Individuals can deduct the amount of the tax year's standard deduction, or they can add up everything they spent on tax-deductible expenses over the course of the year, such as medical expenses, charitable giving, and work-related expenses, then subtract the total from their incomes.

It's an either/or situation. You can't do both. The personal exemption amount and the standard deduction or itemized deductions reduce your adjusted gross income to arrive at your taxable income. 

You'll want to choose the option that will reduce your taxable income—and, by extension, your tax liability—the most, giving you the best possible savings on your tax return. According to the IRS, about 60 percent of taxpayers choose the standard deduction. 

How Much Is the Standard Deduction?

The standard deduction you qualify for depends on your filing status, your age, and whether you're blind. The number is adjusted each year to keep pace with inflation. These are the standard deduction amounts for current years. 

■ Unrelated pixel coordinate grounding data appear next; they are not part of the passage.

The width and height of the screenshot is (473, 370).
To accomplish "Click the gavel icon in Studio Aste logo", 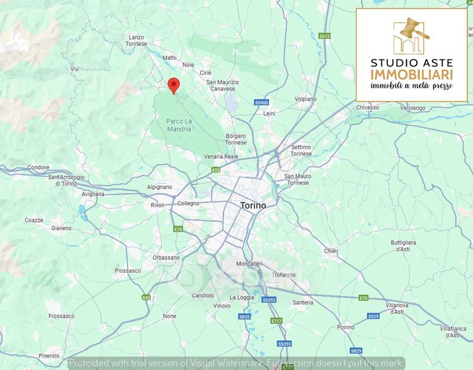I will (412, 35).
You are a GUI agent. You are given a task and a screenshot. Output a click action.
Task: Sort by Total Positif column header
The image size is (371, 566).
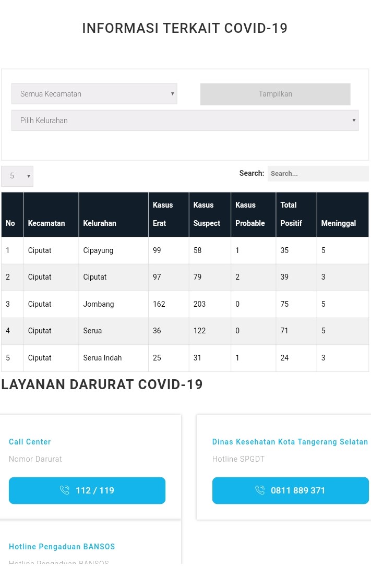pyautogui.click(x=291, y=214)
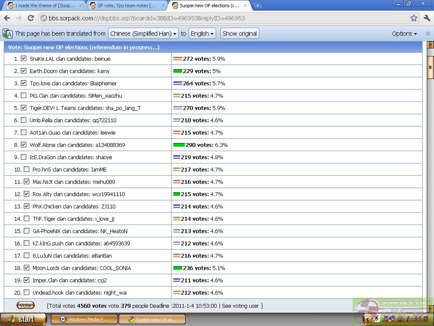Screen dimensions: 434x326
Task: Open the English target language dropdown
Action: (x=202, y=34)
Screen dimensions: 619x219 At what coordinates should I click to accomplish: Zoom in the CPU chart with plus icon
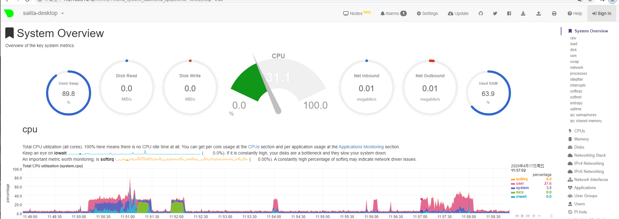(534, 216)
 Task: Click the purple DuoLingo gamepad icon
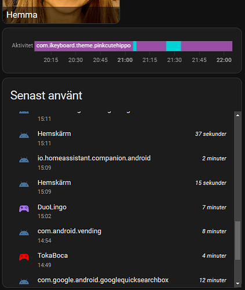click(x=24, y=209)
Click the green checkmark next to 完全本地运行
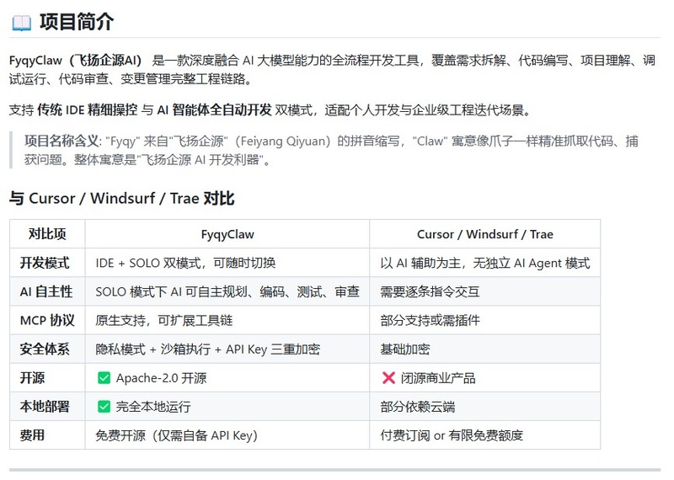The width and height of the screenshot is (674, 480). click(x=104, y=407)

Standard Deduction Amounts
Filing StatusYear 2016Year 2017
Single$6,300$6,350
Head of Household$9,300$9,350
Married Filing Jointly$12,600$12,700
Married Filing Separately$6,300$6,350
Qualifying Widow or Widower$12,600$12,600
   
   
Additional Standard Deduction for Blindness or Age
Single or head of household$1,550$1,550
Married filing jointly, Married filing separately, or qualifying widow or widower$1,250$1,250

The Additional Standard Deduction Based on Age or Blindness

People who are age 65 or older and individuals who are legally blind receive an additional standard deduction. It's calculated by adding the taxpayer's standard deduction based on his filing status plus the additional amount noted in the chart above.

A single taxpayer who is age 65 would be entitled to a standard deduction of $7,900 in tax year 2017: The regular standard deduction amount of $6,350 plus an additional $1550. 

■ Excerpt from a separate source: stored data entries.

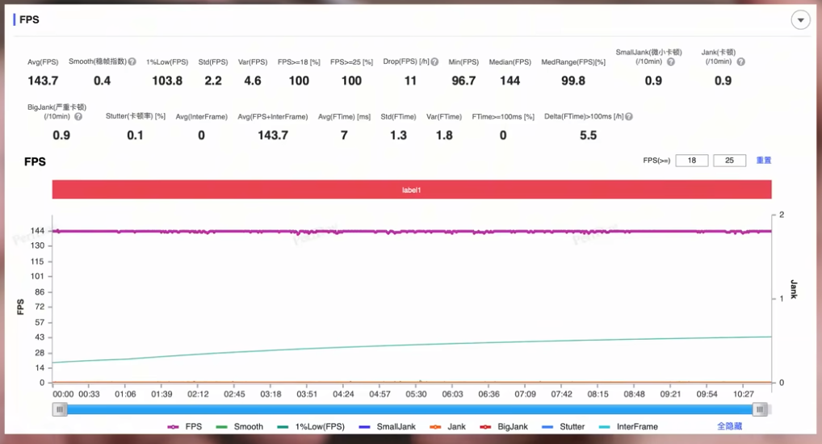
Task: Toggle the orange Jank legend entry
Action: 448,426
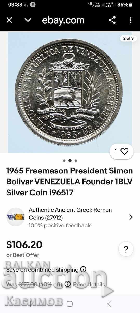Tap the 2 of 3 image counter
The image size is (140, 313).
(x=129, y=38)
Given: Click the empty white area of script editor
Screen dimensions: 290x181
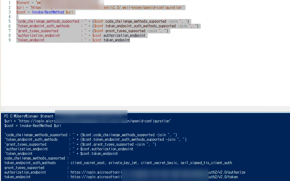Looking at the screenshot, I should (145, 74).
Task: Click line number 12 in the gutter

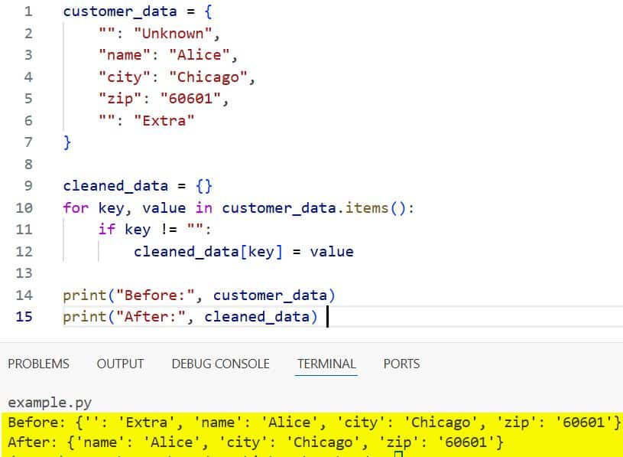Action: (x=24, y=251)
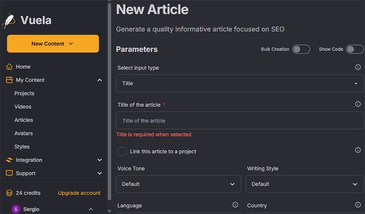
Task: Go to Projects in My Content
Action: pyautogui.click(x=24, y=93)
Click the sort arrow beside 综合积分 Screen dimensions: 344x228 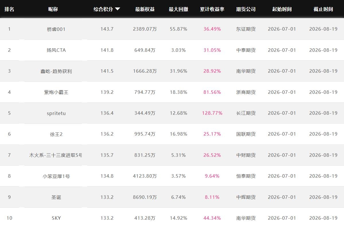click(118, 9)
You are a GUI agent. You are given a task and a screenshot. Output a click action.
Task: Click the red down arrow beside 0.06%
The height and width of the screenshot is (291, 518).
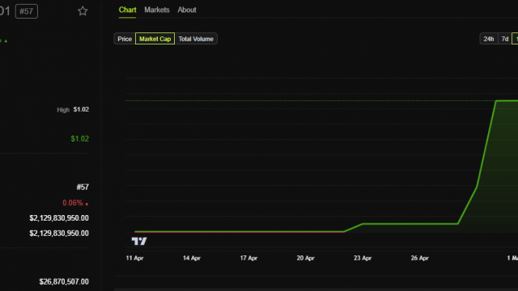click(x=87, y=205)
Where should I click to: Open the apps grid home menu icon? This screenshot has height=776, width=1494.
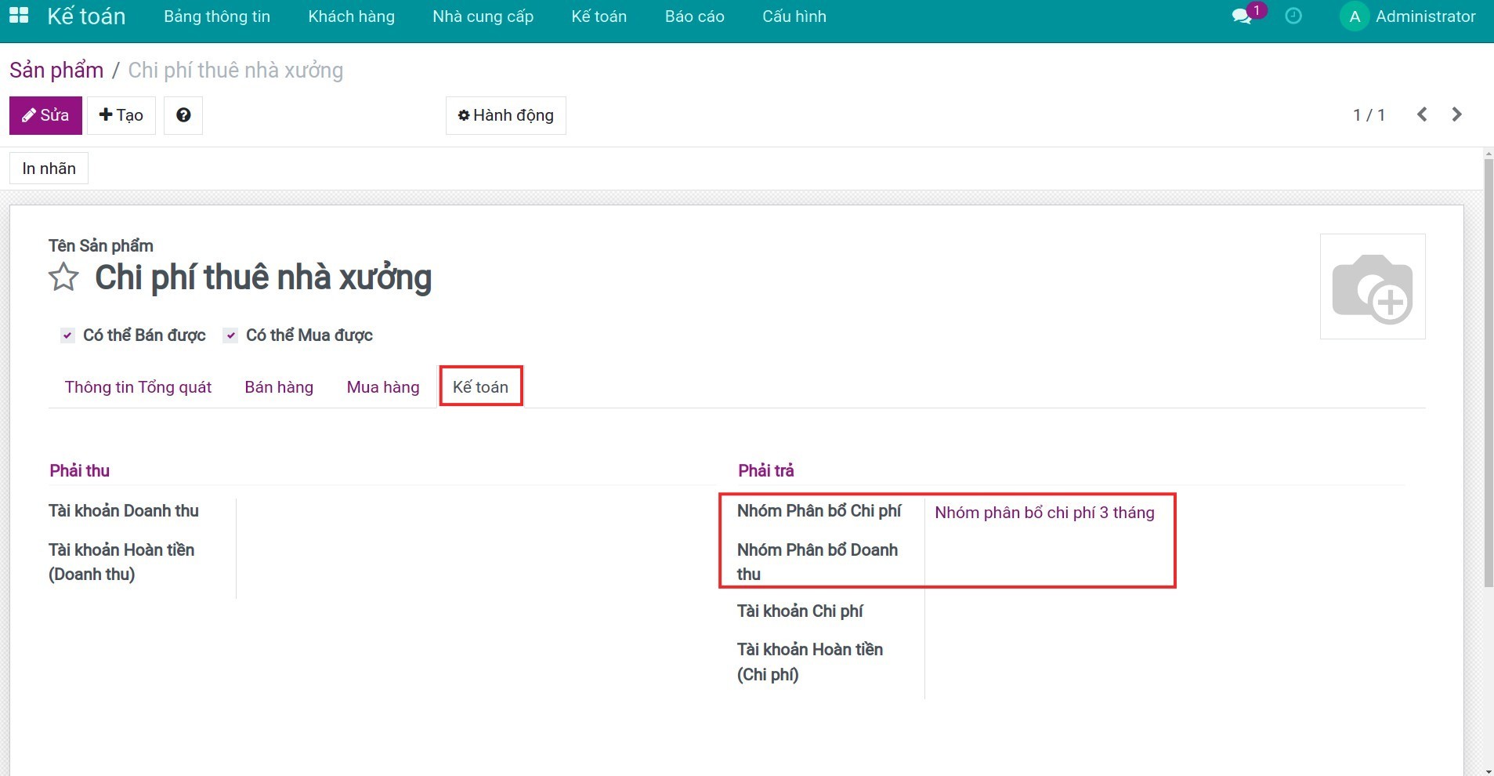(x=19, y=16)
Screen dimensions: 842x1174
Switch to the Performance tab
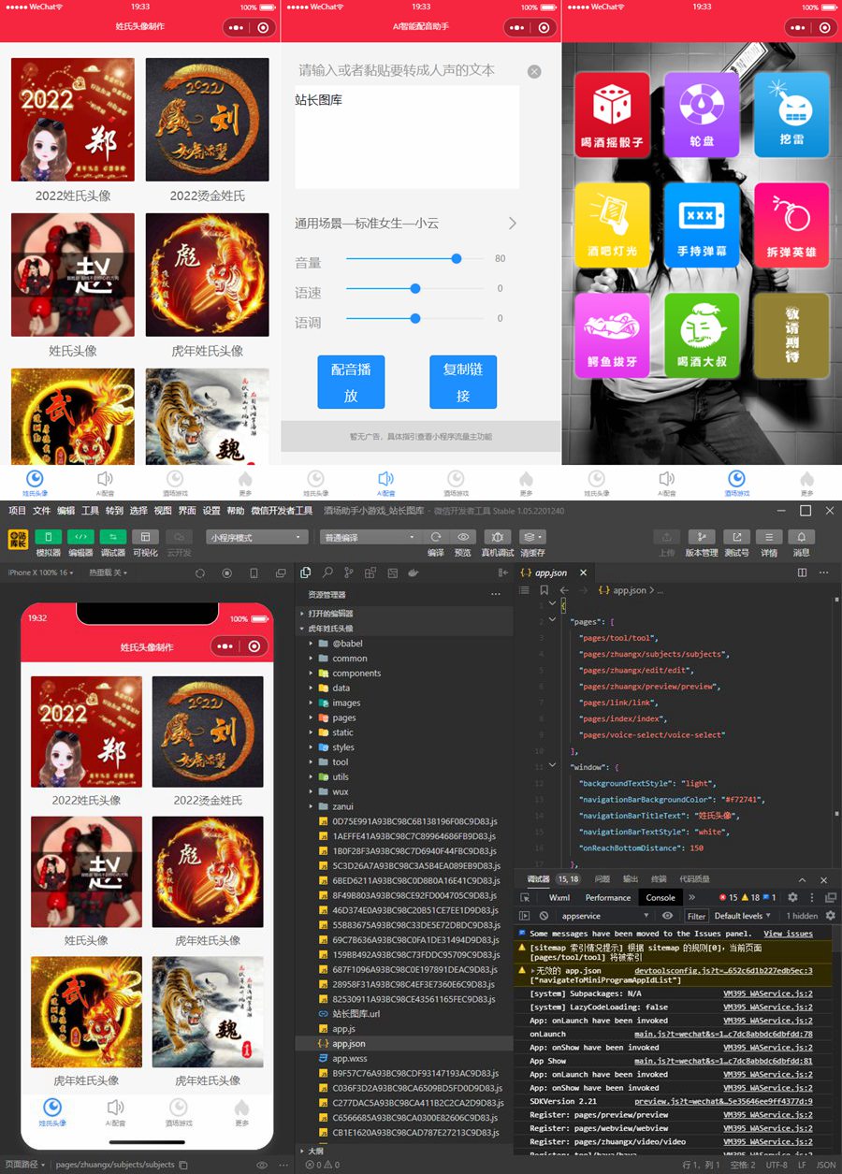[608, 897]
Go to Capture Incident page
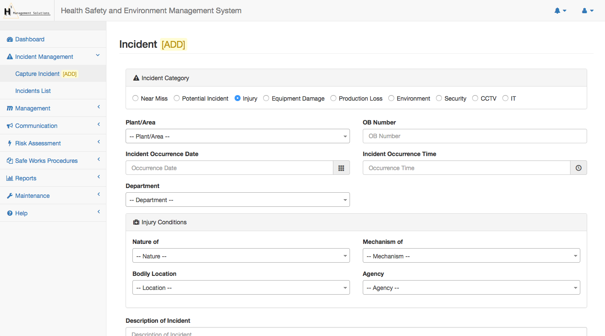605x336 pixels. tap(37, 74)
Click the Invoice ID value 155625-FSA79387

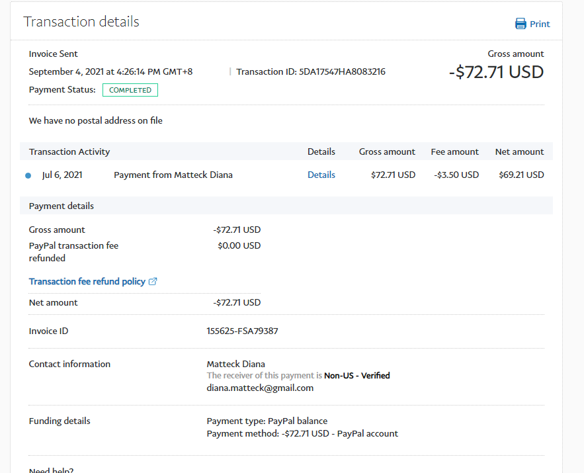coord(242,331)
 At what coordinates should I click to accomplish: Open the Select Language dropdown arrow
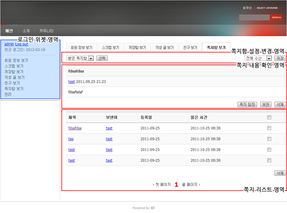pyautogui.click(x=280, y=8)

Special Rule for Married Couples Filing Separate Returns

You and your spouse must both take the standard deduction or you must both itemize your deductions if you're married but filing separate returns. You can't mix-and-match with one spouse itemizing and the other taking the standard deduction. It usually makes sense to figure your taxes both ways with each spouse itemizing and each spouse taking the standard deduction to find out which yields the best overall tax savings for you. 

Standard Deduction Amounts for Dependents

Taxpayers who can be claimed as dependents on someone else's tax return have variable standard deduction amounts. As of 2017, your standard deduction is limited to either $1,050 or your earned income plus $350, whichever is more. The deduction is capped at the amount of the standard deduction for your filing status—it can't be more. 

Potential Changes to Standard and Itemized Deductions 

This could all end up changing rather dramatically beginning with tax year 2018. House Republicans rolled out the Tax Cuts and Jobs Act in November 2017, which would effectively double the standard deduction while simultaneously taking away some itemized deductions.

These rules are pending the outcome of that legislation. 

The new bill proposes a standard deduction amount of $12,000 for single, head of household, and married taxpayers who file separately, and a $24,000 standard deduction for married taxpayers filing jointly. On the surface at least, this could make claiming the standard deduction much more attractive, particularly because the bill would eliminate some oft-claimed itemized deductions, including those for medical bills, state income taxes, and local sales taxes. These expenses can really add up to a significant tax deduction over the course of a year. 

But it remains to be seen whether the bill will pass in its current form or even at all. The Senate is expected to introduce its own version of a tax plan on the heels of the Tax Cuts and Jobs Act.

You'll want to keep an eye on the situation as it unfolds if you're contemplating whether to claim the standard deduction or itemize. The Act will not change the status quo for the 2017 tax year, even if it promptly passes. The changes would apply to income earned and deductions claimed in tax year 2018, or possibly even later. It all depends on when and if the bill is signed into law.